BubbleMonster
BubbleMonster

Reputation: 1416

Python - why does this for loop only print 1 letter?

def caesar(plaintext,shift):  
    alphabet=["a","b","c","d","e","f","g","h","i","j","k","l","m","n","o","p","q","r","s","t","u","v","w","x","y","z"]  

    #Create our substitution dictionary  
    dic={}  
    for i in range(0,len(alphabet)):  
        dic[alphabet[i]]=alphabet[(i+shift)%len(alphabet)]  

    #Convert each letter of plaintext to the corrsponding  
    #encrypted letter in our dictionary creating the cryptext  
    ciphertext=("")  
    for l in plaintext.lower():  
            if l in dic:  
                l=dic[l]  
                ciphertext+=l
            return ciphertext  

#Example useage  
plaintext="the cat sat on the mat"  
print "Plaintext:", plaintext  
print "Cipertext:", (caesar(plaintext,29)) 

The cipertext prints just one letter, instead of printing the 'plaintext' variable in caesar shift.
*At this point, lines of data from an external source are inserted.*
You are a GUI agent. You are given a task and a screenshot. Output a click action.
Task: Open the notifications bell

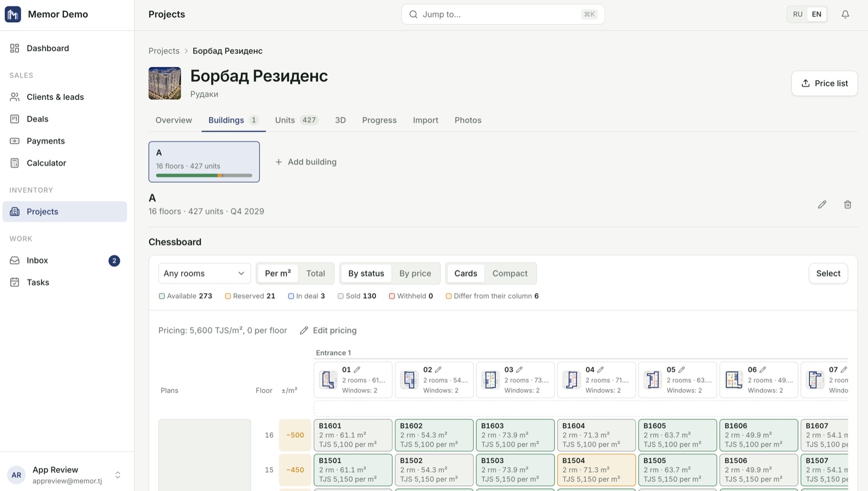coord(845,15)
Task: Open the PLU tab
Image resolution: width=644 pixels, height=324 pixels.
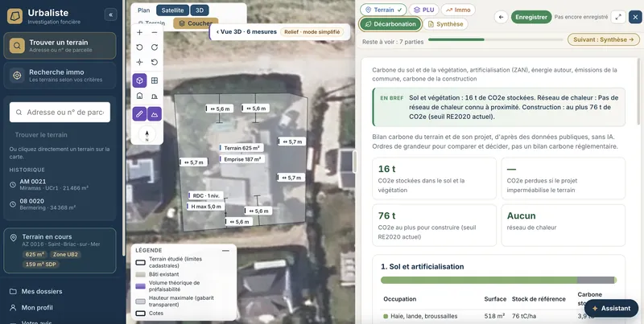Action: point(424,10)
I want it to print the whole sentence.

Thanks

Upvotes: 1

Views: 298

Answers (3)

Joran Beasley
Joran Beasley

Reputation: 114098

do it better with string.translate :)

import string
def caesar(plaintext,shift):  
    alphabet=["a","b","c","d","e","f","g","h","i","j","k","l","m","n","o","p","q","r","s","t","u","v","w","x","y","z"]
    alphabet_shifted = alphabet[shift:]+alphabet[:shift]
    tab =    string.maketrans("".join(alphabet),"".join(alphabet_shifted))
    return plaintext.translate(tab)

Upvotes: 3

Sukrit Kalra
Sukrit Kalra

Reputation: 34531

This is because your return ciphertext is indented wrong. You return from the first iteration of the for loop. (Indentation matters a lot in Python!)

    for l in plaintext.lower():  
            if l in dic:  
                l=dic[l]  
                ciphertext+=l
            return ciphertext  # Indented to match level of `if`.

Fix it to.

    for l in plaintext.lower():  
        if l in dic:  
            l=dic[l]  
            ciphertext+=l
    return ciphertext

Couple of Pointers

  1. Instead of listing out all alphabets in your code, you can just set alphabets = string.ascii_lowercase.
  2. You don't need a variable to store dic[l], just do ciphertext += dic[l].

Upvotes: 8

jh314
jh314

Reputation: 27812

You need to fix the indents for the return statement:

for l in plaintext.lower():  
    if l in dic:  
       l=dic[l]  
       ciphertext+=l
    # <-- if you return here, then you will loop only once.